The practical implication: raise more money than you think you need, because your timelines will slip. Plan for 24 months of runway minimum at your seed stage if you are in hardware or medical devices. The companies that die in deep tech almost always die from running out of runway before hitting a fundable milestone — not from technical failure.
How to Pitch a Deep-Tech VC
Most pitch advice is written for SaaS founders. It does not apply to you. Here is what we actually want to understand from a deep-tech pitch:
What does your technology do that nothing else can do?
This is a technical question, not a market question. We want to understand the specific innovation — the architectural novelty, the performance envelope, the mechanism of action — that enables your product to do something that existing solutions cannot. If you cannot explain this at a PhD level, we are not the right investor for you. If you can, we will spend as much time as you want going deep on the science before we discuss valuation.
Who is your first customer and why will they buy?
This is a commercial question with a very specific answer expected. Not "automotive OEMs need better edge inference" but "our first commercial customer is [specific company], we have spoken with [specific title] there, they have [specific budget and procurement process], and the purchase order will happen when [specific milestone]." If you cannot be this specific, we will help you get there — but the specificity has to exist in your thinking before it can exist in your pitch.

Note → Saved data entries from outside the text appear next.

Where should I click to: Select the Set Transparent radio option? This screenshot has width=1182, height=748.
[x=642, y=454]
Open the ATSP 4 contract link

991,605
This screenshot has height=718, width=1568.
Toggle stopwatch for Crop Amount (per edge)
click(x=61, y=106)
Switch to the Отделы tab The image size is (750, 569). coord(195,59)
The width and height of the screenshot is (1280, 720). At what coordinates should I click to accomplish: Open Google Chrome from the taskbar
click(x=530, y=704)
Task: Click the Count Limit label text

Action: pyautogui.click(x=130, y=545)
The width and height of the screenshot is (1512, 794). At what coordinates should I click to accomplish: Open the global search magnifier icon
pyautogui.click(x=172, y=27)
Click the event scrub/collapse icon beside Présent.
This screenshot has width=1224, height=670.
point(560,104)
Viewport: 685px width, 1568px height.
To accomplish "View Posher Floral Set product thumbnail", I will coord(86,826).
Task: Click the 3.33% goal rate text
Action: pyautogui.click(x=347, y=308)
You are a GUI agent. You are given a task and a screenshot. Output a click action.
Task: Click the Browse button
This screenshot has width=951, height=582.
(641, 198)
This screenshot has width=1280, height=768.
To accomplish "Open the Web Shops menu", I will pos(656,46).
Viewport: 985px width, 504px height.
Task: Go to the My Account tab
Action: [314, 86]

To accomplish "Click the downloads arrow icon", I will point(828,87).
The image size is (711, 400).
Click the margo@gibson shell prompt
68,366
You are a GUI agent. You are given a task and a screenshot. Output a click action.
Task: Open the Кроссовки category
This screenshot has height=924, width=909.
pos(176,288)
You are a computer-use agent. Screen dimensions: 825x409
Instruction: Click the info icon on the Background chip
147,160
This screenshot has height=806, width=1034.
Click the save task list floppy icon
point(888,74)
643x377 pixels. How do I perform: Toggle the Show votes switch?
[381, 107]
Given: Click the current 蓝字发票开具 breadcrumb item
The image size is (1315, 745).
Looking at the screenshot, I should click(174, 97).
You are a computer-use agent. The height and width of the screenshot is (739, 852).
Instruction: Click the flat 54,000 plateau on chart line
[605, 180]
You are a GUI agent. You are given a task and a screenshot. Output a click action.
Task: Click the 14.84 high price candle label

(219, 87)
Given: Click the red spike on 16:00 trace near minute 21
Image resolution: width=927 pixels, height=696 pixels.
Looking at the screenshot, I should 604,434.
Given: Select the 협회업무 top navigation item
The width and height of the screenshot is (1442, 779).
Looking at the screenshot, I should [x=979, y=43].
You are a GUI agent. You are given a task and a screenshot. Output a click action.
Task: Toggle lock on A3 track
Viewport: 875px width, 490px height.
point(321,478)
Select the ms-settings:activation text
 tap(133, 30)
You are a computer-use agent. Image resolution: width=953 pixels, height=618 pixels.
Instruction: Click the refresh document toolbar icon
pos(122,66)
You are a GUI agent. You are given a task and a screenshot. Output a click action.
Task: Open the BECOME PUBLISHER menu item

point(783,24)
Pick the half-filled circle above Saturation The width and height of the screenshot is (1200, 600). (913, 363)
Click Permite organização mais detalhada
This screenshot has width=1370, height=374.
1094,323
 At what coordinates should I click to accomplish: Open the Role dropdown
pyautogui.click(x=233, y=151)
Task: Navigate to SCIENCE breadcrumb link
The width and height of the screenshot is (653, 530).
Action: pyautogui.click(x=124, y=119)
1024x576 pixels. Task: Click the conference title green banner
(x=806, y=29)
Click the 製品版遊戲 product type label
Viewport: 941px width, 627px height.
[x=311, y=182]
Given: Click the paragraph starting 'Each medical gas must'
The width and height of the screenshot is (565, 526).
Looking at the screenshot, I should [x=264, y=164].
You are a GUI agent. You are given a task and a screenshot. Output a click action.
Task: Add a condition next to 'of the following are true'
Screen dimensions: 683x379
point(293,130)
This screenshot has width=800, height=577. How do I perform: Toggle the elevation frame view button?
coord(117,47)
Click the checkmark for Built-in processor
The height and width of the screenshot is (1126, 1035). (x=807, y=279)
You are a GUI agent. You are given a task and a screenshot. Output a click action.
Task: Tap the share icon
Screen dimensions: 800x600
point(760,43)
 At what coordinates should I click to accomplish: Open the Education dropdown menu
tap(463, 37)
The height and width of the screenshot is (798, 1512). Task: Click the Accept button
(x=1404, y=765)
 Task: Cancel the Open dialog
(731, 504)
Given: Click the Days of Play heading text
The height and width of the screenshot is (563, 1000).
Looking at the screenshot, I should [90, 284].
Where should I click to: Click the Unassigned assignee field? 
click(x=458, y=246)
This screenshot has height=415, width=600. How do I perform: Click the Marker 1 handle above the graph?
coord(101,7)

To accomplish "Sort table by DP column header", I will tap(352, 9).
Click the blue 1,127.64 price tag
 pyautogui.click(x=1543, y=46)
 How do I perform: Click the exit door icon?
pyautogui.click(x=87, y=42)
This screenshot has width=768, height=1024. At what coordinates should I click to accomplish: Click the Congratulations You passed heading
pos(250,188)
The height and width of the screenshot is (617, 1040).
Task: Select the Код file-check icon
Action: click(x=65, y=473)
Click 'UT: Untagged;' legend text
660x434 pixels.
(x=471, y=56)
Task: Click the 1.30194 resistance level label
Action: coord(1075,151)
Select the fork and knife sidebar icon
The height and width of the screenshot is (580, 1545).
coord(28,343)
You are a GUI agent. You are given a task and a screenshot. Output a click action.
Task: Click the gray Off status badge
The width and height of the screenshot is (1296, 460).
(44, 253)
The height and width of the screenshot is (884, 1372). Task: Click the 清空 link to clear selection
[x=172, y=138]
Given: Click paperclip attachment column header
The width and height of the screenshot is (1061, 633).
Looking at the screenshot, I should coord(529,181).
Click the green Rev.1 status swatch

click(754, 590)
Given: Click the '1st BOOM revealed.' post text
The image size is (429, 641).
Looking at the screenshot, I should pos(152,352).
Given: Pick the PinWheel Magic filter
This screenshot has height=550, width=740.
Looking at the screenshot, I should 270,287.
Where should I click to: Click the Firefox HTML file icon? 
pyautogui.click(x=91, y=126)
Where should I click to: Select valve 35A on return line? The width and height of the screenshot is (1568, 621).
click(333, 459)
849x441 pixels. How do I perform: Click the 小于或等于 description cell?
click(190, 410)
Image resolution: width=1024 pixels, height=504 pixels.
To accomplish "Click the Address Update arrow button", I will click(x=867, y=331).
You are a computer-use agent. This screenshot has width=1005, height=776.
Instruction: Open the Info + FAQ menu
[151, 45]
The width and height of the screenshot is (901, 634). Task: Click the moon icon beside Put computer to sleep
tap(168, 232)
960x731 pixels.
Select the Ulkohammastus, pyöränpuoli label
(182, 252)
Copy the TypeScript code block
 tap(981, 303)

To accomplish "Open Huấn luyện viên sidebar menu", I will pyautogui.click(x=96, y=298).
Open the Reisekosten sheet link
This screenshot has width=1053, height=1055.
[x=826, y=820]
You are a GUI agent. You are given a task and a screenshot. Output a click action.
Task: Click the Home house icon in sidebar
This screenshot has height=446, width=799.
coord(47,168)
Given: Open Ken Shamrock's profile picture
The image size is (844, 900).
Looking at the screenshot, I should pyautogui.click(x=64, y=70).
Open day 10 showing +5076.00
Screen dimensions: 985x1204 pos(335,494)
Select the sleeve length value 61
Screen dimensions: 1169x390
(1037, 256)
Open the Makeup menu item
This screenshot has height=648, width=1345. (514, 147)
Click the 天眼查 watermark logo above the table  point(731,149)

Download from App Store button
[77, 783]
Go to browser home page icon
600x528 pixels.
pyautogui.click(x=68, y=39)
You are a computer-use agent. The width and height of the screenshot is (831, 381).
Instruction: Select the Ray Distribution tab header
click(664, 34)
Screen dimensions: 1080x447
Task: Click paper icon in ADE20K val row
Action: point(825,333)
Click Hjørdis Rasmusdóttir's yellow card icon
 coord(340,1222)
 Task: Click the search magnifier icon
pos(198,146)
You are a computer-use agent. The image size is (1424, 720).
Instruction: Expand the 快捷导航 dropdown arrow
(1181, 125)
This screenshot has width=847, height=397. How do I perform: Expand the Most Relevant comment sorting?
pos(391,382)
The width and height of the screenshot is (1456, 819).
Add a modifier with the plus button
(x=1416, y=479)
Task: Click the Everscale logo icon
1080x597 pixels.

What is your path to a defensible market position?
Deep tech companies that succeed usually do so by establishing a reference customer relationship that makes them the de facto standard in a specific application domain. What is yours? Who is the customer that, if you win them, signals to every other buyer in the market that you are the standard? How does winning that customer create the reference that enables the next ten?
The Capital Efficiency Trap
There is a tempting narrative in some parts of the venture ecosystem that deep-tech companies should try to be capital-efficient. We disagree, at least for hardware and advanced systems companies. Capital efficiency is a virtue when you are building software and the marginal cost of development is close to zero. It is a dangerous constraint when you are building hardware and every iteration costs $500,000 and six months.
We look for founders who understand the capital requirements of their specific development roadmap honestly — not founders who have optimized their pitch for capital efficiency at the expense of realistic planning. Undercapitalized deep-tech companies make worse product decisions, move more slowly, lose key engineers to well-funded competitors, and die. Raise the amount you actually need to reach a fundable milestone, explain clearly why you need it, and be honest about the risks.
Our Commitment to You
If you read this letter and recognize yourself — if you are a founder with world-class technical depth, a clear commercial application, a balanced team, and a realistic plan — we want to meet you. We will give you our honest technical assessment, our honest view of your commercial strategy, and our honest answer on whether we are the right partner for your company at this stage.
We will not waste your time with processes that go nowhere. We make investment decisions in four to six weeks from first meeting, with no committee theater. And if we invest, we are investors for the life of your company — available for technical advisory support, co-investor introductions, customer referrals, and the full range of operational challenges that deep-tech companies face on the road from laboratory to market leader.
The work you are doing matters. The technology exists that will make neuromorphic computing ubiquitous, that will give paralyzed patients their voice back, that will make AI systems a hundred times more efficient. We want to help the best teams build those futures.